Take care of the horses as best you can for as long as you can. Always. Every day. All the time.
If you need a mission statement for a Thoroughbred racing stable, racetrack, breeding farm, van company, auction company, sales consignor, veterinary practice or any other sliver of the sport that touches horses, that’s pretty much it. Write it down, put it on a poster over the barn door, screen print it on a T-shirt, tattoo it on your forearm, I don’t care. But if you’re involved in racing and responsible for the care of racehorses, future racehorses or former racehorses, that mantra needs to be the bedrock of what you do and how you act.
Racing people know all this, but we really don’t matter. Outsiders – fans, bettors, casual observers – matter and they’ve never seemed so important.
In business circles, experts refer to the social license to operate a company or an industry. Put simply, it is the acceptance of standard practices and procedures by employees, stakeholders and the general public. One way or another, all businesses have social licenses. They just matter more for some businesses.
Racing’s is a monster. The social license to breed, raise, train, buy, sell and race horses forms the sport’s very foundation. Without it, there is no sport. Read that again if you want. If employees, stakeholders and – most importantly – the public don’t accept the way we (because this is on all of us) care for the horses, Thoroughbred racing will cease to exist.
That’s right, like any license the social one can be lost.
In five weeks this spring, a dozen horses died at Churchill Downs including two on Kentucky Derby Day. In response, Churchill moved the rest of its meet to Ellis Park even if finding a common factor among the deaths proved to be difficult. At Pimlico Race Course on Preakness Day, Havnameltdown fractured his left front leg while moving toward the front in the Chick Lang Stakes.

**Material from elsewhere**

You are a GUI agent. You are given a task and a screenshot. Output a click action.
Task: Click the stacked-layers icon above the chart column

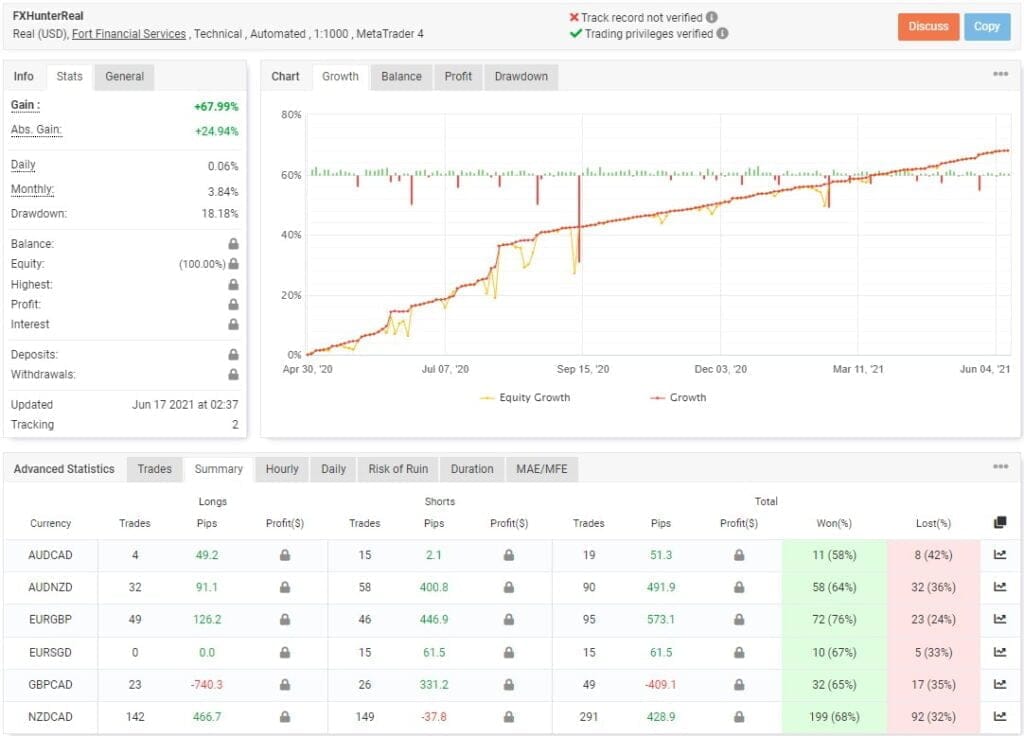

The heavy favorite stumbled, sent jockey Luis Saez to the dirt, and ran another furlong before being caught by an outrider, examined by veterinarians and humanely euthanized on the track. I watched, winced and thought about the people most involved – groom, vets, outrider, Saez, horse ambulance driver, whoever took off Havnameltdown’s bridle.
Pretty quickly, my thoughts turned to a version of those words at the top of this column, racing’s social license and the pressure it would face.
Preakness weekend marked the return of Havnameltdown’s trainer Bob Baffert to the Triple Crown stage after missing the 2022 races and the 2023 Kentucky Derby due to suspensions by Churchill Downs and the Kentucky Racing Commission. Baffert’s 2021 Kentucky Derby winner Medina Spirit and 2020 Kentucky Oaks runner Gamine were disqualified for testing above the limit for the permitted medication betamethasone, two violations among several in the previous two years. The Hall of Famer served his suspensions, upheld by appeals, and started four horses over two days at Pimlico. Friday, Faiza finished third in the Black-Eyed Susan. Saturday, Arabian Lion won the Sir Barton and National Treasure won the Preakness. Havnameltdown died. Several media platforms broadcast it all. And racing felt it.
When facing criticism, racing people always default to how well taken care of the horses are and how much they are loved – hay, straw, mints, toys, oats, hugs, all kinds of therapies, sports medicine, diagnostics, turnout, training options and progress, progress, progress.
We leave out the parts about inadequate regulations, aggressive trainers, results-above-all-else owners, cheaters caught by the FBI and private investigators (not the sport’s regulatory bodies), screwy decision-making at multiple levels, runaway claiming rules, lawsuits over potentially game-changing federal legislation, resistance to safer racing surfaces, rules violations that take months (years really) to be adjudicated and all the rest of this mish-mashed sport.
None of this should fall on one individual, one entity or some subset of the Thoroughbred world. It’s a racing problem that will take all of us to overcome or at least counteract. At every level, people in racing mean well and do noble work. All the progress – nationally, racing fatalities continue to decline – matters.
But Havnameltdown died in a race, held during a concert with a window-rattling bass line, in front of a half-condemned building owned by a company that can’t find a reliable narrative about the future of racing in the state, for a trainer coming off a two-year ban from the Triple Crown, while people in suits and frilly hats sipped expensive drinks. At best, the scene strained credibility. At worst..?
Go ahead, tell everyone how loved the horses are again – just be prepared to defend yourself.